Через час они вышли наружу. Процедура оказалась неприятной и долгой, но пока Лэйми чувствовал себя вполне нормально, – препараты должны были подействовать лишь через несколько минут. Прежде, чем проявится вживленная память, какое-то время он будет без сознания. Его подберут предупрежденные наместником агенты и отвезут в найденное ими жильё. Там Лэйми очнется, искренне считая себя природным жителем этого мира, – в то почти легендарное время перед появлением Зеркала, когда его мир, задавленный противостоянием двух диктатур, готовился к новой войне, уже с врагами Извне, которая, увы, оказалась последней. В школе ему говорили, что Император сверг тиранов и прекратил войны, но всё это было давно... История Хониара сохранила мало подробностей об этом удивительном времени.
– Ещё не поздно передумать, – предупредил наместник, остановившись в проеме. – Твои мозги придется, правда, чистить несколько дней, – но это всё же лучше, чем собирать их потом по кускам.

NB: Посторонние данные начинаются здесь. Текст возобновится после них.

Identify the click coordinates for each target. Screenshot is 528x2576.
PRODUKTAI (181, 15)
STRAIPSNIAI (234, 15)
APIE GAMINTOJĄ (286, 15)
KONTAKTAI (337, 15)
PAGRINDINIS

– Я не передумаю, Камайа, – ответил юноша. – И ты убедишься, что я не лжец. Пока же – прощай!
Наместник отвернулся, в сердцах стукнув по сенсору. С коротким лязгом броневые панели захлопнулись. Лэйми отошел подальше. Отсюда авиус был похож на громадный темный вагон или дом из металла с большущими окнами, казалось, стоявший здесь уже очень давно. Но он тут же с оглушительным ревом поднялся, окутанный тучей взметенного песка. Сквозь облако пыли сверкнули четыре огромных, в рост юноши, призрачно-синих солнца дюз, дохнуло огнем, – и машина исчезла за гребнем дюны. Через минуту замирающий гул стих, пыль осела.
Лэйми остался один.
Глава 2:
Под Зеркалом Мира
Хониар, 201-й год Зеркала Мира,
Вторая Реальность.
Тяжелый гром сотряс подземелье. Лэйми испуганно вскочил, поёжившись от холода, – одеяло свалилось с его плеч. Несколько секунд царила тишина, потом гром повторился. Постель мягко поплыла, словно на гигантских качелях – вверх, потом вниз. За первым толчком последовал ряд замирающих содроганий, озвученных как бы отдалявшимися раскатами. Лэйми с облегчением лег и откинулся на спину. Это не имело к его миру никакого отношения. Что-то случилось там, за Зеркалом; но не здесь.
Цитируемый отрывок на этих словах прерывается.